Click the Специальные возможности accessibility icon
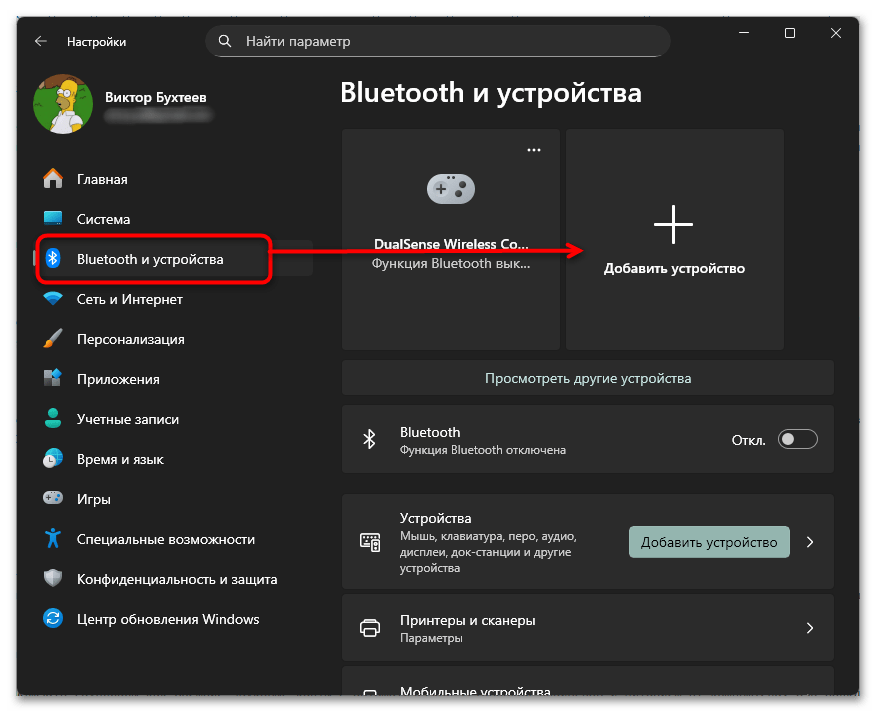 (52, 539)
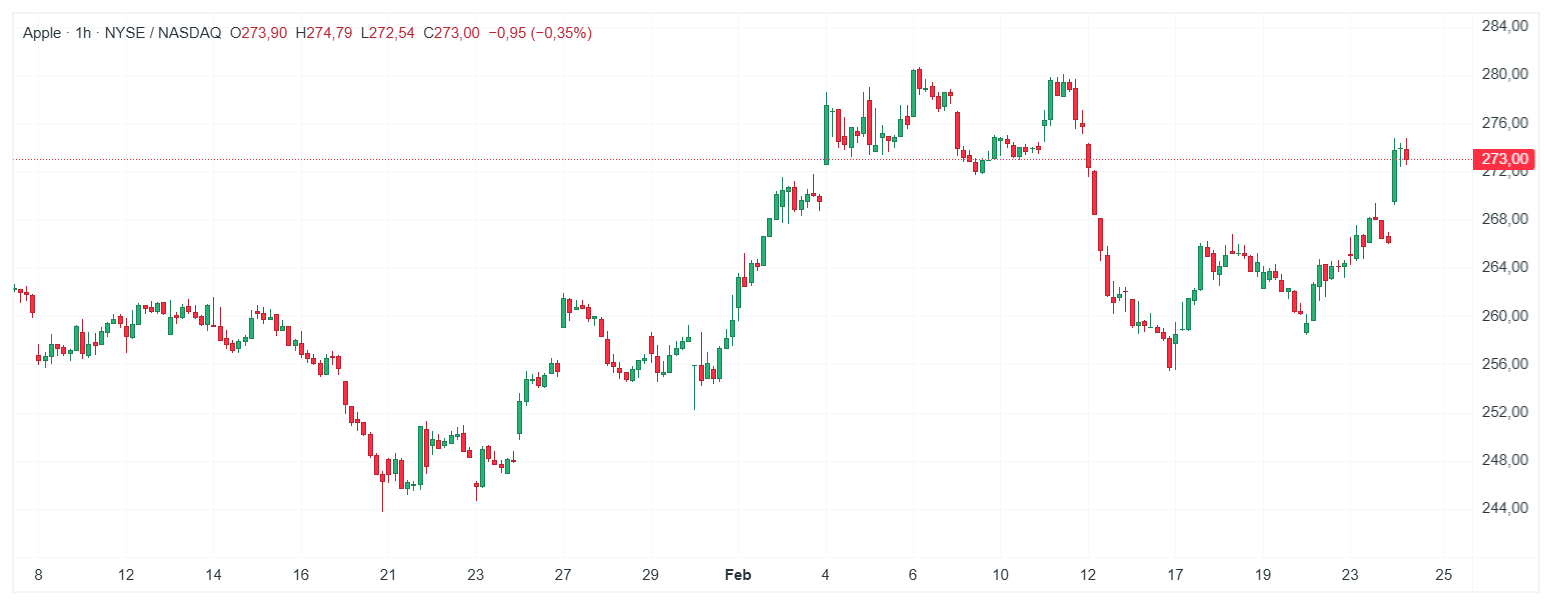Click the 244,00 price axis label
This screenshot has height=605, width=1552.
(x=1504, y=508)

Short exercise –
Format the records above as a numbered list, omitting blank lines and leaving out the pictures.

Task answer –
1. Click the Специальные возможности accessibility icon
2.  (52, 539)
3. Click the 244,00 price axis label
4. This screenshot has height=605, width=1552.
5. (x=1504, y=508)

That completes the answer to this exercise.